Housing row fuels talk of a rift within Fine Gael
IT WASN’T exactly round two, but there was a decent amount of ducking and diving as Eoghan Murphy and Catherine Byrne side-stepped each other yesterday.
On Monday, the Fine Gael ministers clashed over plans for the State’s first “cost-rental” housing estate. Byrne unexpectedly took to the podium and begged Murphy not to destroy her local community.
“It’s the wrong decision at the wrong time and I will not stand idly by any more and not give my opinion,” she said.
Yesterday, both attended Alone’s unveiling of its new housing scheme. Asked if he had discussed the comments with Byrne, Murphy said he “hadn’t had the chance to talk to her immediately afterwards... or today either”.
Had the very public spat caused him any degree of embarrassment?
“Catherine has always been a very strong representative of her constituency and that’s what she felt she was doing,” he replied.
Murphy “had no idea” why Byrne decided to bypass her own party’s press office and issue a statement challenging Murphy’s proposal late on Monday. “You’d have to ask her that,” he said.
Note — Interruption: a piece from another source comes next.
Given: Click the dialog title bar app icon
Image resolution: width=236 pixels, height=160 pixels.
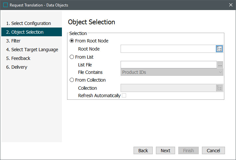Looking at the screenshot, I should pos(5,5).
But Byrne was nowhere to be found, she slipped away during the media doorstop, after declining a photographer’s request to pose for a photo with the Housing Minister. All this has increased rumours of a rift within the party.
Fianna Fáil’s housing spokesman Darragh O’Brien said it was “quite unseemly to observe what is happening between two ministers in public. It displays...dysfunction and a lack of purpose on what was supposed to be a big announcement.”